**WHAT IS NEEDED**
Please repeat the listing below in its entirety, exactly.

**PROVIDED ENTRIES**
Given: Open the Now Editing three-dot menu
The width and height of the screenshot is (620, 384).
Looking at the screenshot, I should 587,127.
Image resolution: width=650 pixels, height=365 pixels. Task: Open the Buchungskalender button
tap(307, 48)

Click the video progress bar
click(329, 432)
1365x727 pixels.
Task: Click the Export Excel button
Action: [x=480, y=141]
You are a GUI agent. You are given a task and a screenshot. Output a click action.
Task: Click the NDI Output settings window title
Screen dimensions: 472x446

**EXERCISE SOLUTION**
Given: Open the Now Editing three-dot menu
The width and height of the screenshot is (620, 384).
Looking at the screenshot, I should 587,127.
Image resolution: width=650 pixels, height=365 pixels. Task: Open the Buchungskalender button
tap(307, 48)

Click the video progress bar
click(329, 432)
1365x727 pixels.
Task: Click the Export Excel button
Action: [x=480, y=141]
You are a GUI agent. You are given a task and a screenshot. Output a click action.
Task: Click the NDI Output settings window title
Screen dimensions: 472x446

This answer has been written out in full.